TITLE_PARENTdialogue magazine
ABSTRACTNine poems by six authors, published in various volumes of Dialogue.
NOTES The following poems are combined here in one posting, for ease of filing. See also a poem by Sheila Banani.

See also list of dialogue articles or image scans.

By Sheyda
Dialogue 1986, Vol. 1, No. 1, p. 9

Tragedy is not when the sky falls
      when the day is done
      and there is no love
      when the sun won’t set

I look at children
      and I weep
They are just children
and there is too much in this universe
not to weep

My tears are flames
I am going, I am going
I am in the cathedral
I am at dusk
I am spilling at dawn
I am burnt now
and beauty comes
And it is molten
and it is soft
and it is His

The universe is intimate
beyond truth
By Sheyda
Dialogue 1986, Vol. 1, No. 3, p. 15

(for Vahid)

These Indo-European people, all together, weaving myths.
In the Caucuses on a plain, east of the Caspian on the shore,
moving back and forth, forth and back
to the drum of the seasons,
to cowbells and the bleating of sheep.
Who are these people talking to each other,
making their sounds only together,

One day in their cities, huge cities with so many swirling figures,
with axles, electrons.

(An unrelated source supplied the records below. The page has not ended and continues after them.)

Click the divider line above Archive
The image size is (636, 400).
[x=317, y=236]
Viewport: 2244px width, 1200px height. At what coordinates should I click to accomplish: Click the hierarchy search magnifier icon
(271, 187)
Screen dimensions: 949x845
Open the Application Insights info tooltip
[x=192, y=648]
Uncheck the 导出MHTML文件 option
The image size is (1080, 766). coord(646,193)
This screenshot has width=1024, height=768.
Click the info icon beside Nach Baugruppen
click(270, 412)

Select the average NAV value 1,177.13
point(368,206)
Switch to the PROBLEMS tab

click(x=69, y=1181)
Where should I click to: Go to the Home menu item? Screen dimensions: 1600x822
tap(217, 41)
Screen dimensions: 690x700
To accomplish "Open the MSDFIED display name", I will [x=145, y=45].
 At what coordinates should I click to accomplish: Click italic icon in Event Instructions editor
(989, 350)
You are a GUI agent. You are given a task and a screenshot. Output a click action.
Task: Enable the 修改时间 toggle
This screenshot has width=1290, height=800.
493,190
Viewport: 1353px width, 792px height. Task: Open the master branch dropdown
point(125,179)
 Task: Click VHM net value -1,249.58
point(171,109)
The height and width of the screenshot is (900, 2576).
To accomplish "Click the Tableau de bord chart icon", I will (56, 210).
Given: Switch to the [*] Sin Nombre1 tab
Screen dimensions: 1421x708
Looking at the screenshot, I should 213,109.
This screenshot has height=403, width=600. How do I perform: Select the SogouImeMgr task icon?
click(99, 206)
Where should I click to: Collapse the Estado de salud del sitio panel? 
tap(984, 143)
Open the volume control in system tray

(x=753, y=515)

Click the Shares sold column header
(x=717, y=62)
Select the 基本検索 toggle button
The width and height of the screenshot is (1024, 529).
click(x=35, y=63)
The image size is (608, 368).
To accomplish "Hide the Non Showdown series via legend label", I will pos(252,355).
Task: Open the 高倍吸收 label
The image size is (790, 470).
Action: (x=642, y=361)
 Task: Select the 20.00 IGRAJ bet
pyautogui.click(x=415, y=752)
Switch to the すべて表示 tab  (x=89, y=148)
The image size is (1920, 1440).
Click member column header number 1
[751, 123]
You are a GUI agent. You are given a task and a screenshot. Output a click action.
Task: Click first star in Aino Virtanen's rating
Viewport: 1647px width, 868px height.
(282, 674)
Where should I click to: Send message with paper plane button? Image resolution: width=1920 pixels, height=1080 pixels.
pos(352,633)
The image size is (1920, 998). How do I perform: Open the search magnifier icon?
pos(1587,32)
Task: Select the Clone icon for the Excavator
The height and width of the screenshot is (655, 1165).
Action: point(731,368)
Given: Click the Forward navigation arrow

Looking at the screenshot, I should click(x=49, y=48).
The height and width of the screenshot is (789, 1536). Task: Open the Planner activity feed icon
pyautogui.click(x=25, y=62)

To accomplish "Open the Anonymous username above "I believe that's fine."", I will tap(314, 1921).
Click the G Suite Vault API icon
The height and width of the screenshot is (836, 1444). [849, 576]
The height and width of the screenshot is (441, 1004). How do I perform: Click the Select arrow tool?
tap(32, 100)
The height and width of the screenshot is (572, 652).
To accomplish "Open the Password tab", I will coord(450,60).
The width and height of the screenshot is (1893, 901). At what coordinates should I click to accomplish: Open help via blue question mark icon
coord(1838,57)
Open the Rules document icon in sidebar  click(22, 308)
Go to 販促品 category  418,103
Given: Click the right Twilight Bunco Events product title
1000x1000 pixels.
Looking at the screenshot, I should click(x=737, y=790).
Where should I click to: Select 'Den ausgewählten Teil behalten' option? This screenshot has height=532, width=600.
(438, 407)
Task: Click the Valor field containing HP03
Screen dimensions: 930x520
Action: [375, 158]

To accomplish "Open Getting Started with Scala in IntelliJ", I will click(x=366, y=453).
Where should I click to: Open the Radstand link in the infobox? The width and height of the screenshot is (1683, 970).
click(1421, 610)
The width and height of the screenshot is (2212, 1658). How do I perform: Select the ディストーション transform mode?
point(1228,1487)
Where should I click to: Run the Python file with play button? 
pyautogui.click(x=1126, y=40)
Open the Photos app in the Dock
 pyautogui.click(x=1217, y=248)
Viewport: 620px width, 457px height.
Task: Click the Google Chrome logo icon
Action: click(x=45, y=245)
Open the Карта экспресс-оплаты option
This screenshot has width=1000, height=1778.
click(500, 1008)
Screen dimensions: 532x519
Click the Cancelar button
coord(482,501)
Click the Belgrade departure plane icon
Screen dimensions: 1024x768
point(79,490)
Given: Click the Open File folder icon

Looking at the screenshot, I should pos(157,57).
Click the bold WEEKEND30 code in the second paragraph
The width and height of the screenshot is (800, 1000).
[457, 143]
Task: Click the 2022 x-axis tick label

One day as you look are they gone?
The Indo-Europeans.
The cities rise in collective conquest, pointing might at the sky,
and everything is silent but the wind and all those buildings and the rain.
A hubcap singly clabbers like a dying top.
You look up from a window.
You look up, you see me, but you can not. I vanish.
I am gone like the others, or am present with them (We are together, I mean).
You are afraid.
All these people who don’t know one another, appearing and disappearing together.
We have broken our sounds in splinters.

You look up. It is raining.
You look up, it is not.
The buildings look up, they never disappear,
pointing their massive fingers to the sun.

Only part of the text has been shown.